Chris Hecker | |
Birth Name: | Christopher Bryan Hecker |
Birth Place: | St. Louis, Missouri, USA |
Occupation: | Former Technology Fellow at Maxis[1] |
Christopher Bryan Hecker (born 1970) is an American video game programmer and commentator. He is the founder of the gaming company Definition Six and best known for his engineering work on Will Wright's 2008 game Spore.[2] Hecker is an advocate for indie game development and co-founder of the Indie Game Jam. He has written a number of influential articles on programming and has been an editor for Game Developer Magazine and the Journal of Graphics Tools.
Hecker studied fine arts at Parsons School of Design in New York City, with the goal of becoming an illustrator. Along the way, he noticed an article in Byte Magazine about computer programming which piqued his interest. He switched career tracks and dropped out of school to begin work on graphics and games.
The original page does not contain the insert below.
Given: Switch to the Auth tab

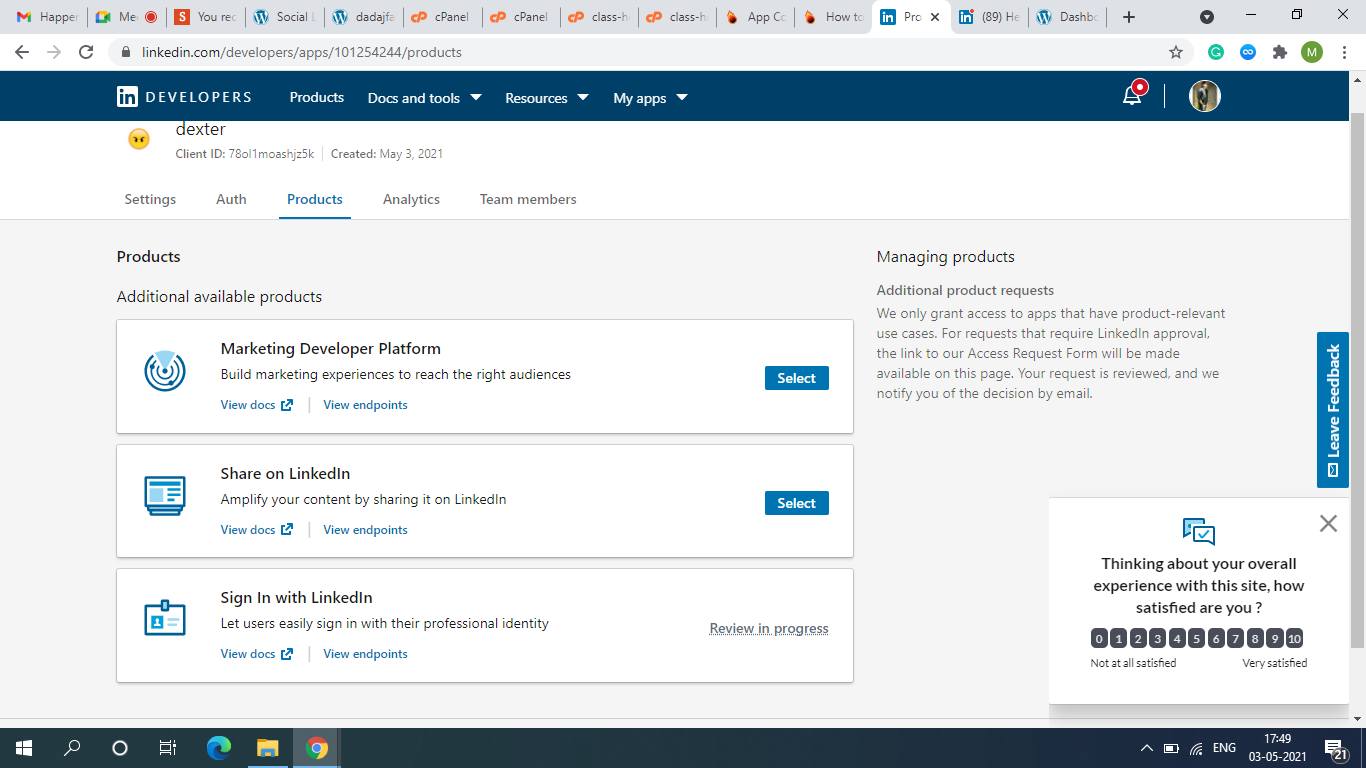Looking at the screenshot, I should pyautogui.click(x=231, y=199).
Hecker obtained a job at Microsoft in Seattle, Washington around 1992. He worked there for three years, becoming creator and leader of the WinG API project for the Windows operating system. After completing WinG, he moved to Microsoft's entertainment division where he wrote the rendering engine for the real-time globe display in the Encarta World Atlas. In 1995, Hecker left Microsoft to form his own company in Seattle, Definition Six,[3] a games and computer graphics consulting company that was later moved to Oakland, California. The company focused on the development of physics technology for games[4] and lobbied for the OpenGL standard for graphics display.[5] The company never actually shipped a commercial title, but did produce a tech demo.[6] He also spent several years working independently on a game based on rock climbing as a side project,[7] [8] though it was never completed.
In 2004, Hecker took a job with Maxis where he worked with Will Wright on what became the 2008 game Spore.[9] [10] He led the development of many of the key technologies on Spore, including the core creature tessellation, painting, skinning, and animation technologies. Hecker's research and development effort on Spore is widely regarded as a major step forward in procedural character animation and rendering. Part of the technology he developed while working on the project was later selected for publication in the SIGGRAPH 2008 Transactions on Graphics conference proceedings,[11] and became a featured presentation at that conference.[12] Wright later claimed in an interview that Hecker's work on Spore had advanced the state of the art in procedural animation by several years.[13] Following Spore's release in late 2008, some players believed that comments Hecker had made in Seed Magazine[14] indicated that he had been primarily responsible for the game's lack of hard scientific backing.[15] This interpretation of the interview was discredited by Wright[16] and Spore producer Lucy Bradshaw.[17] Hecker was laid off from Maxis in late 2009,[1] and is currently working on the "indie" game SpyParty, which was released as an early access title in 2018.[18]
On December 4, 2013, Microsoft announced that Hecker's studio, Definition Six, was one of many indie game developers to join the ID@Xbox program.
Hecker's other side projects have included acting as editor of Game Developer Magazine and serving on the editorial board for the Journal of Graphics Tools.[19] As of 2008, he was the longest serving advisor of the Game Developers Conference.[20] Hecker was awarded the Community Contribution award at the 2006 Game Developers Conference.[21] [22]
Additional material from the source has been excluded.